What is Sky-T1–32B-Preview?
It is a 32-billion-parameter reasoning model designed to excel in mathematical reasoning and coding tasks.
Key features
1. High-Performance Reasoning
- Competitive Performance: Matches the performance of advanced models like o1-preview on popular reasoning and coding benchmarks.

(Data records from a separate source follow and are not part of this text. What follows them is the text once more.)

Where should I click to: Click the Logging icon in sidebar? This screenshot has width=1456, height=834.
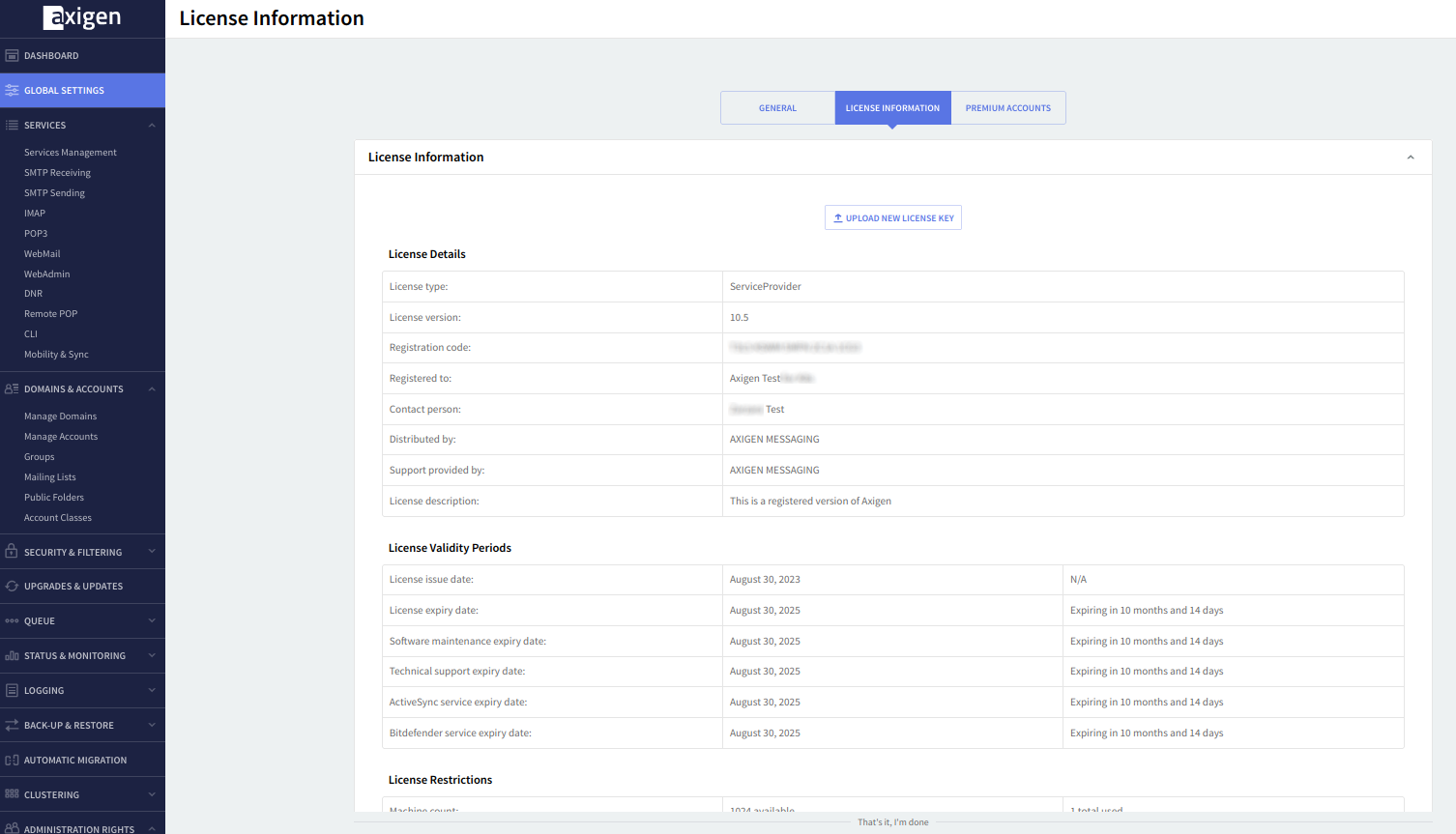click(12, 691)
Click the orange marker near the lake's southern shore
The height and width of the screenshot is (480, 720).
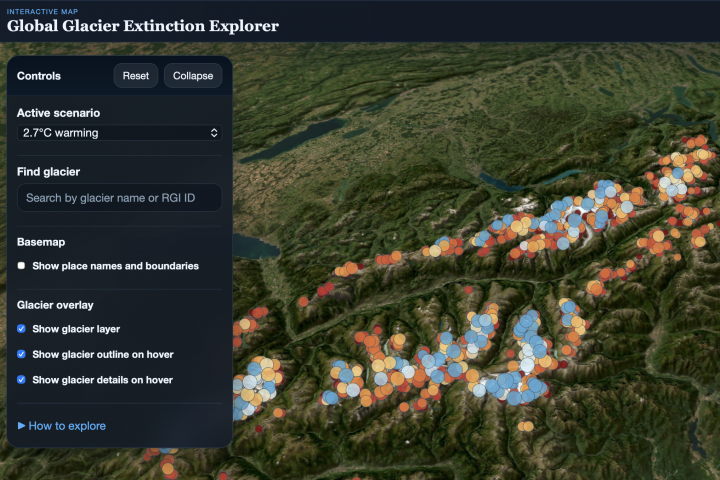pyautogui.click(x=304, y=302)
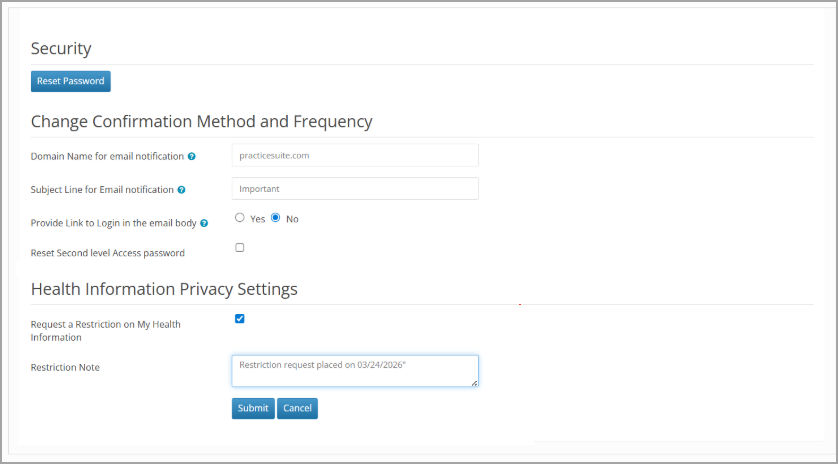Grab the Restriction Note textarea resize handle
Screen dimensions: 838x464
pyautogui.click(x=474, y=382)
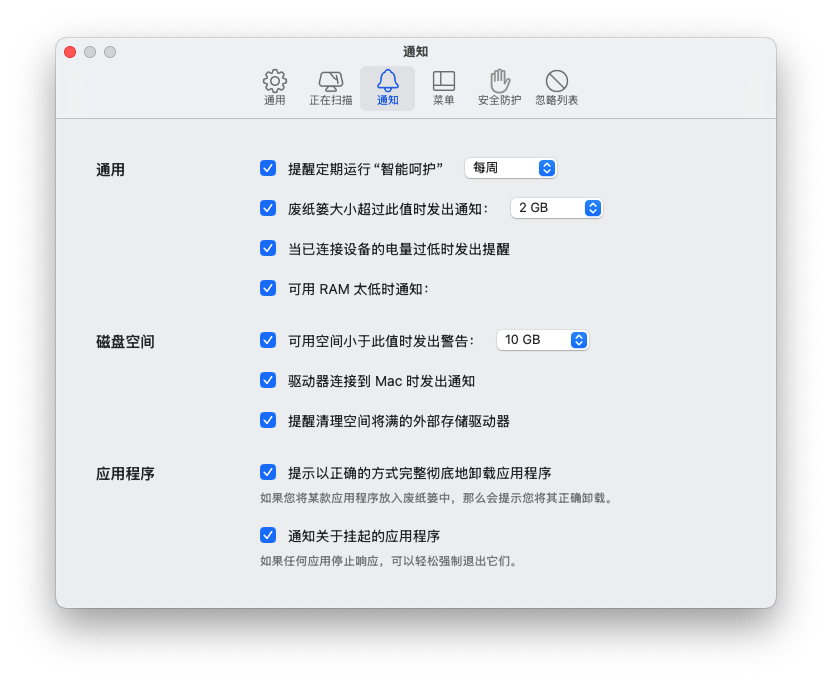Image resolution: width=832 pixels, height=682 pixels.
Task: Toggle 当已连接设备的电量过低时发出提醒 checkbox
Action: [268, 248]
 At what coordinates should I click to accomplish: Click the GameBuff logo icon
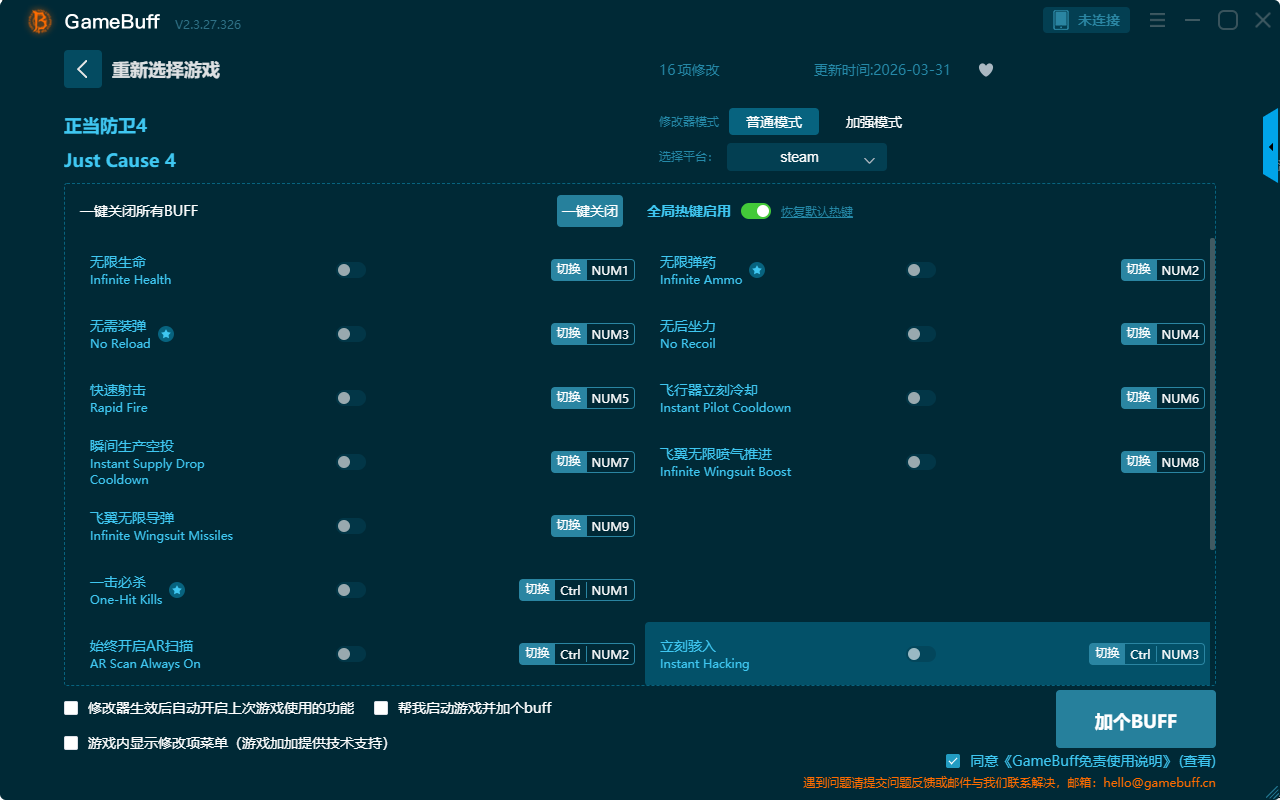pos(40,21)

- Dual-Domain Expertise: Excels in both mathematical reasoning (e.g., AIME, MATH datasets) and coding tasks (e.g., APPs, TACO datasets).
2. Cost-Effective Fine-Tuning
- Affordable Training: Fine-tuned for less than $450, demonstrating that high-level reasoning capabilities can be achieved efficiently and affordably.
- Efficient Training: Completed in 19 hours on 8 H100 GPUs using DeepSpeed Zero-3 offload.
3. Fully Open-Source
- Transparency: All resources, including data, code, model weights, and technical reports, are open-sourced to empower the academic and open-source communities.
- Reproducibility: Provides a single repository for data curation, training, and evaluation, making it easy to replicate and build upon.
4. Advanced Data Curation
- High-Quality Data: Uses 17K curated datasets spanning math, coding, science, and puzzles.
- Rejection Sampling: Ensures data quality by discarding incorrect samples and reformatting outputs for better parsing.
- Balanced Data Mixture: Combines challenging math problems (e.g., NuminaMATH) and complex coding tasks (e.g., APPs, TACO) to enhance reasoning across domains.
5. Model Architecture
- Base Model: Fine-tuned from Qwen2.5–32B-Instruct, an open-source model without inherent reasoning capabilities.
- Training Details: Trained for 3 epochs with a learning rate of 1e-5 and a batch size of 96.
Some key findings
The team, while developing the model, figured out two major insights:
Model Size Matters: Smaller models (7B, 14B) showed limited improvements, while the 32B model delivered significant gains.
Data Mixture Matters: Balancing math and coding data is crucial for optimal performance in both domains.
Performance and metrics
Math Tasks: Sky-T1 slightly outperforms o1 in Math500 and significantly in AIME2024.
Coding Tasks: While o1 excels in easier coding tasks (LiveCodeBench-Easy), Sky-T1 performs better on harder tasks (Medium and Hard).
General Knowledge: o1 has an advantage on GPQA-Diamond.
How to use Sky-T1–32B-Preview?
The model weights are available on HuggingFace and can be accessed below
Concluding,
In conclusion, UC Berkeley’s Sky-T1–32B-Preview marks a significant milestone in the open-source AI landscape, outperforming OpenAI’s o1 on key math and coding benchmarks. This fully open-sourced 32-billion-parameter reasoning model not only delivers high-performance results but also sets a new standard in affordability and accessibility. By making its data, code, and model weights publicly available, the team has empowered the broader community to further innovate and build upon this work. Sky-T1 exemplifies how collaborative efforts in open science can democratize cutting-edge AI advancements for all.